Violenza sessuale su una 15enne: denunciato a piede libero presunto stupratore

Un 21enne del Gambia e domiciliato a Roma, richiedente asilo e sprovvisto di documenti, accusato dell’episodio a Torre dell’Orso

Un'immagine della pineta di Torre dell'Orso.

TORRE DELL’ORSO (Melendugno) – E’ un richiedente asilo di 21 anni, originario del Gambia, il ragazzo finito nei guai per la violenza sessuale denunciata da una studentessa di 15 anni nelle ultime ore. La vittima, residente a Torino e in vacanza nel Salento, ha allertato il numero di pronto intervento all’alba di ieri per chiedere aiuto. Ai militari della stazione locale e ai colleghi del Nucleo operativo e radiomobile della compagnia locale ha raccontato di aver subito uno stupro ad opera di due africani, nella pineta di Torre dell’Orso, la marina di Melendugno.

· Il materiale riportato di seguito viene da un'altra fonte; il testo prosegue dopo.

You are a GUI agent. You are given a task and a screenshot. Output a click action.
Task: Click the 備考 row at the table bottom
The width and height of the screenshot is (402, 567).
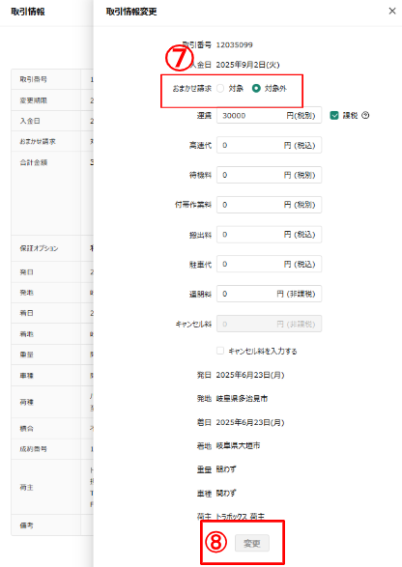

Dopo l’accaduto, anche per via di un bicchiere di troppo, la malcapitata si sarebbe addormentata, in stato confusionale, dentro una tenda allestita tra gli alberi del verde pubblico. Dopo la richiesta di soccorso, la giovane studentessa è stata raggiunta dagli operatori del 118, i quali l’hanno accompagnata presso l’ospedale “Ignazio Versi Delli Ponti” di Scorrano, per essere sottoposta a immediate visite mediche. Immediate, nel frattempo, le ricerche dei due individui indicati dalla 15enne, da parte dei militari dell'Arma diretti dal capitano Flavio Pieroni. Uno è stato immediatamente rintracciato e poi riconosciuto dalla vittima: il 21enne, appunto, poi risultato domiciliato nella capitale e sprovvisto di documenti di soggiorno.

Al momento, il ragazzo è stato deferito in stato di libertà e accusato di essere uno dei presunti autori della violenza. Una misura che scaturisce dall'esigenza investigativa di ricostruire nel dettaglio quanto accaduto nella notte fra venerdì e sabato. Ulteriori accertamenti sono tuttora in corso, infatti, per delineare la dinamica della vicenda e cercare i riscontri relativi alle dichiarazioni fornite dalla studentessa. L’attività investigativa prosegue incessantemente, anche nel tentativo di risalire all’identità del secondo individuo e di scongiurare, come da prassi in questi casi, l'eventualità di un rapporto consenziente da parte della giovane turista.